Les principales sources de pollution de l'air extérieur comprennent l'énergie domestique utilisée pour la cuisson et le chauffage, les véhicules, la production d'électricité, l'agriculture, l'incinération des déchets et l'industrie.
Des épisodes de pollution en Loire-Atlantique peuvent survenir suite à des brûlages agricoles, à l’usage de poêles à bois ou à une inversion thermique, entraînant une accumulation temporaire de polluants atmosphériques, en particulier des particules PM10 dans les zones urbanisées.
En Loire-Atlantique, notamment dans les villes comme Nantes ou Saint-Herblain, la qualité de l’air est globalement bonne, avec des concentrations de particules fines PM2,5 qui restent souvent inférieures à 5 µg/m³, un niveau bien inférieur aux seuils recommandés pour la santé publique selon les normes de l’Organisation mondiale de la santé.

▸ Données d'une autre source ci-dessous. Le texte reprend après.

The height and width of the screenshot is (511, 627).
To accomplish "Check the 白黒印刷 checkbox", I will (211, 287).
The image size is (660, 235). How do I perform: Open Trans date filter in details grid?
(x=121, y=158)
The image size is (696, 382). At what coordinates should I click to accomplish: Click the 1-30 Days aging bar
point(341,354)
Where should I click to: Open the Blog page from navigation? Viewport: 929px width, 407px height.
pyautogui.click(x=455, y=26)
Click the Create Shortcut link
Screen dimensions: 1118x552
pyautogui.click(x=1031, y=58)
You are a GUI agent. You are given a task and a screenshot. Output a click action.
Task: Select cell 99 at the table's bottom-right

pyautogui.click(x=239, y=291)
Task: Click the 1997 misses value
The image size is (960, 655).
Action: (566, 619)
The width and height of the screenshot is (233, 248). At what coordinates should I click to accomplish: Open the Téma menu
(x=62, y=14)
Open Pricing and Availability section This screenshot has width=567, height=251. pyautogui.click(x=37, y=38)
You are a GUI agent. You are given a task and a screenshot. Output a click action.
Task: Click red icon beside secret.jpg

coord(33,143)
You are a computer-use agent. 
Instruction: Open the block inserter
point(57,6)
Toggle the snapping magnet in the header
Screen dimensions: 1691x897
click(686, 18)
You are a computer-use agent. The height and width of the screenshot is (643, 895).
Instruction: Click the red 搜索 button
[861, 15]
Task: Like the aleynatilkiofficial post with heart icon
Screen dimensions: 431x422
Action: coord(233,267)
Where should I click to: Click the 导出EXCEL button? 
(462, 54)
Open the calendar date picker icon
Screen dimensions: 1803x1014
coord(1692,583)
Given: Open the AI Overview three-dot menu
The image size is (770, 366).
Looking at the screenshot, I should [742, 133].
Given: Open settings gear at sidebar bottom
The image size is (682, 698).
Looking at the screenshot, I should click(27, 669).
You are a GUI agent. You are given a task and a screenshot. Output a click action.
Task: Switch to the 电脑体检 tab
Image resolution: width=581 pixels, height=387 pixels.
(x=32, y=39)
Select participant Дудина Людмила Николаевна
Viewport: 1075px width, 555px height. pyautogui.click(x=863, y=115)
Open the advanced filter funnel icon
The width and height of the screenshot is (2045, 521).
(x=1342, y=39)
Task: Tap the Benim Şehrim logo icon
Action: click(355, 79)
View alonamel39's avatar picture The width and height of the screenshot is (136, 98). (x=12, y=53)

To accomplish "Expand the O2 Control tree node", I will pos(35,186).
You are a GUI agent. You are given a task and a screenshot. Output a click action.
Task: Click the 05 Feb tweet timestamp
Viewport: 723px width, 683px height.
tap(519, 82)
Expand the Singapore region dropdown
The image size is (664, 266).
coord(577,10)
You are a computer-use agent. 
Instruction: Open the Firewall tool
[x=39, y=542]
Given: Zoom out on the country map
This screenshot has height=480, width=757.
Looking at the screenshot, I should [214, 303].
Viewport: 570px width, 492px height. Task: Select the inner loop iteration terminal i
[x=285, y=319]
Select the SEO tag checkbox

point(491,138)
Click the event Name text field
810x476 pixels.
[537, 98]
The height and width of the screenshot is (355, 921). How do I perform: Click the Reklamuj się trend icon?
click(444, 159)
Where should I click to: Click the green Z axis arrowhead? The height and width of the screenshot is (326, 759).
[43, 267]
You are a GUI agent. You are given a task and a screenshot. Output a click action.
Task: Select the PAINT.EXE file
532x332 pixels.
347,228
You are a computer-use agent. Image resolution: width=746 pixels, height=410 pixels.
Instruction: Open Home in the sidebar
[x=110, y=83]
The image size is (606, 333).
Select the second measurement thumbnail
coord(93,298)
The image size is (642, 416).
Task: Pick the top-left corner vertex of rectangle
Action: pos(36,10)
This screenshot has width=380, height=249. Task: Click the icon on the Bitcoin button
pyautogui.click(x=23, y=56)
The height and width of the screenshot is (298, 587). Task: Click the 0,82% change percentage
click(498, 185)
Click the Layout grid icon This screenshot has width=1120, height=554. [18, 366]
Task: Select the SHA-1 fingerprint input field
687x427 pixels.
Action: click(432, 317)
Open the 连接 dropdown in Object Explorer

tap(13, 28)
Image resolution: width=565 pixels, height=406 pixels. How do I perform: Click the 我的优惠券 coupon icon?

À Nantes, la ville met en œuvre diverses initiatives pour réduire les émissions polluantes, comme le développement de pistes cyclables, la gratuité partielle des transports en commun ou encore la création progressive de zones à faibles émissions dans les quartiers les plus exposés.
Selon l’OMS, la pollution de l’air est le principal risque environnemental pour la santé dans le monde. Ainsi, l’exposition à la pollution de l’air extérieur conduit chaque année au décès d’environ 4,2 millions de personnes dans le monde.
En Loire-Atlantique, pour préserver la qualité de l’air intérieur des logements, les habitants sont encouragés à aérer leurs pièces en dehors des heures de trafic et à éviter les sources de pollution domestique comme les feux de bois non maîtrisés ou les produits d’entretien irritants.
En période de pollution atmosphérique dans le département de la Loire-Atlantique, les collectivités locales diffusent des bulletins d’alerte via les sites d’information, les réseaux sociaux ou les radios locales, afin d’inciter les citoyens à adapter leurs activités ou déplacements.